* TASK REQUIREMENTS
Reprint the entries without altering anything.

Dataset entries
"""
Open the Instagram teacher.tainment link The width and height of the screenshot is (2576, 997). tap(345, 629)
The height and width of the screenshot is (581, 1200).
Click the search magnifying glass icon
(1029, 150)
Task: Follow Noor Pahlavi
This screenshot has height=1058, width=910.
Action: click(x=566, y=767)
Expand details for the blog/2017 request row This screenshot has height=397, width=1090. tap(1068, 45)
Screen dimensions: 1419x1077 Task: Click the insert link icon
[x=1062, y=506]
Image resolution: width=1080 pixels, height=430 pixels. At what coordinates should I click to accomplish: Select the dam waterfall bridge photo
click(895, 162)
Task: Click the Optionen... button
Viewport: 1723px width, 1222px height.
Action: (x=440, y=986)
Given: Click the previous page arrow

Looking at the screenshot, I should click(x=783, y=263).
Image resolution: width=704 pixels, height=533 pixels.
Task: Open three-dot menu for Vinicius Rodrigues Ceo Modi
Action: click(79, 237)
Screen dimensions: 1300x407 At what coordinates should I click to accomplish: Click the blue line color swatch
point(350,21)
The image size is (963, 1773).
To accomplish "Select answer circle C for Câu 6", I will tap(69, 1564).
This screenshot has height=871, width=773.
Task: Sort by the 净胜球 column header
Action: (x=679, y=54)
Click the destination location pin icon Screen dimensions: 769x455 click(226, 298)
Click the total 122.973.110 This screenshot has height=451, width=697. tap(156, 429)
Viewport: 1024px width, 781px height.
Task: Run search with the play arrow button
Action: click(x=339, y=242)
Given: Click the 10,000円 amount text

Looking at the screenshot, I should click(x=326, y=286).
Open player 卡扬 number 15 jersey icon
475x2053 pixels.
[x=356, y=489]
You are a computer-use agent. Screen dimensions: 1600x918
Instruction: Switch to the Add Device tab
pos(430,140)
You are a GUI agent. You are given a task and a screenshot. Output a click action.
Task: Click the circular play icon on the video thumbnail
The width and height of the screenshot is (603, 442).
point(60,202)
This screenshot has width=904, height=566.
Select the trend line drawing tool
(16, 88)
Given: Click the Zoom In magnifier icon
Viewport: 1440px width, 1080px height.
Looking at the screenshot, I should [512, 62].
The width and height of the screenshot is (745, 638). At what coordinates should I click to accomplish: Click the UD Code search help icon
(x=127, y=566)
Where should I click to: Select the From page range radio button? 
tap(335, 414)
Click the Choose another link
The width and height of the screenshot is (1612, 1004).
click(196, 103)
"""
* PROBLEM SOLUTION
Open the Instagram teacher.tainment link The width and height of the screenshot is (2576, 997). tap(345, 629)
The height and width of the screenshot is (581, 1200).
Click the search magnifying glass icon
(1029, 150)
Task: Follow Noor Pahlavi
This screenshot has height=1058, width=910.
Action: click(x=566, y=767)
Expand details for the blog/2017 request row This screenshot has height=397, width=1090. tap(1068, 45)
Screen dimensions: 1419x1077 Task: Click the insert link icon
[x=1062, y=506]
Image resolution: width=1080 pixels, height=430 pixels. At what coordinates should I click to accomplish: Select the dam waterfall bridge photo
click(895, 162)
Task: Click the Optionen... button
Viewport: 1723px width, 1222px height.
Action: (x=440, y=986)
Given: Click the previous page arrow

Looking at the screenshot, I should click(x=783, y=263).
Image resolution: width=704 pixels, height=533 pixels.
Task: Open three-dot menu for Vinicius Rodrigues Ceo Modi
Action: click(79, 237)
Screen dimensions: 1300x407 At what coordinates should I click to accomplish: Click the blue line color swatch
point(350,21)
The image size is (963, 1773).
To accomplish "Select answer circle C for Câu 6", I will tap(69, 1564).
This screenshot has height=871, width=773.
Task: Sort by the 净胜球 column header
Action: (x=679, y=54)
Click the destination location pin icon Screen dimensions: 769x455 click(226, 298)
Click the total 122.973.110 This screenshot has height=451, width=697. tap(156, 429)
Viewport: 1024px width, 781px height.
Task: Run search with the play arrow button
Action: click(x=339, y=242)
Given: Click the 10,000円 amount text

Looking at the screenshot, I should click(x=326, y=286).
Open player 卡扬 number 15 jersey icon
475x2053 pixels.
[x=356, y=489]
You are a computer-use agent. Screen dimensions: 1600x918
Instruction: Switch to the Add Device tab
pos(430,140)
You are a GUI agent. You are given a task and a screenshot. Output a click action.
Task: Click the circular play icon on the video thumbnail
The width and height of the screenshot is (603, 442).
point(60,202)
This screenshot has width=904, height=566.
Select the trend line drawing tool
(16, 88)
Given: Click the Zoom In magnifier icon
Viewport: 1440px width, 1080px height.
Looking at the screenshot, I should [512, 62].
The width and height of the screenshot is (745, 638). At what coordinates should I click to accomplish: Click the UD Code search help icon
(x=127, y=566)
Where should I click to: Select the From page range radio button? 
tap(335, 414)
Click the Choose another link
The width and height of the screenshot is (1612, 1004).
click(196, 103)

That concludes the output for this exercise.